El lama caviló unos segundos antes de seguir hablando.
—En Occidente carecéis de pilares que puedan sustentar verdaderas relaciones de compromiso. Os educan en la realización desde la individualidad, potenciando la competitividad y el éxito como único medio para alcanzar la felicidad. Siempre necesitáis más, pero al mismo tiempo permanecéis vacíos por dentro. Por eso cuando algo se tuerce, como en este caso por la enfermedad de un ser querido, todo lo que ilusoriamente habéis conseguido a través de vuestra búsqueda egoísta se derrumba.
—Exactamente así son las cosas —dije abatido, recordando las enseñanzas recibidas de Gyentse.
—Y lo peor llega cuando os dais cuenta de que, además, esa ilusión finalizará al mismo tiempo que vuestra propia vida —prosiguió—. No habrá tenido ninguna repercusión en nada ni en nadie —concluyó sin ambages.
—Espero estar a tiempo de remediarlo, al menos en mi caso.
—Así debe ser. Y no te martirices por lo hecho en el pasado —me tranquilizó—. Los espíritus que acumulan pasado un tiempo avanzan, ya que están siempre en pena. Lo que te ha ocurrido proviene de la ausencia de espiritualidad que sufre vuestra sociedad, pero tú has sido capaz de superarlo. La salvación del mundo comienza por uno mismo.
—Y por eso es tan importante que vuestra doctrina siga viva. Es el último pulmón… —dije, repitiendo las palabras del Dalai Lama escuchadas en boca de Malcolm.
—No sólo nuestra doctrina, también cualquier otra que haya comprendido que el pilar fundamental de una existencia plena es tratar de alcanzar la felicidad haciendo felices a los demás. El amor y la entrega a los que nos rodean nos hace libres, nos permite prescindir de nuestras ataduras personales y también superar nuestras limitaciones. Nuestra existencia deja de ser finita, ya que pervive en las personas a las que amamos.
—Si muriendo por Louise pudiera ayudarla…
—Seguro que no será necesario. Pero que seas consciente de que tu espíritu se ha revestido de esa ilimitada generosidad es la culminación de las enseñanzas que tan oportunamente has recibido de Gyentse.
Apreté los labios y tragué el nudo que se había formado en mi garganta.
—Tenéis que iros. Por favor, hacedme caso —insistí.
—Y tú puedes regresar a casa —dijo el lama.
—Me voy con vuestra energía en el corazón.

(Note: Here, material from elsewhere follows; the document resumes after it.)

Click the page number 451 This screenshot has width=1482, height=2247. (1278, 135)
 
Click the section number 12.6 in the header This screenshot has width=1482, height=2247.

—Llevas contigo el último abrazo de Singay. Aún recuerdo sus palabras: el último abrazo, como el tibio primer abrazo de la vida, tierno y arropador de la madre, el que todo hombre desea recibir en la muerte para volver a renacer. Ten siempre presente que morimos y nacemos con cada acción. Abraza a los tuyos a cada instante.
—Nunca os olvidaré.
—Ni nosotros a ti.
Caminé despacio hacia la puerta del templo. Tiré de la aldaba, de la que colgaba un viejo pañuelo rojo anudado dos veces. La madera cobró vida y chirrió de forma espeluznante al abrirse. Entonces escuché un chasquido que provenía del altar. Me volví y quedé prendido a la mirada risueña del buda dorado. Los lamas permanecían inmóviles, al igual que la estatua, cuya faz reflejaba los destellos de las mechas que ardían en la manteca.
—¿Hay otra puerta trasera? —le pregunté a Zui-Phung.
—Una pequeña que da al río —confirmó—, pero nunca se abre. Ve tranquilo.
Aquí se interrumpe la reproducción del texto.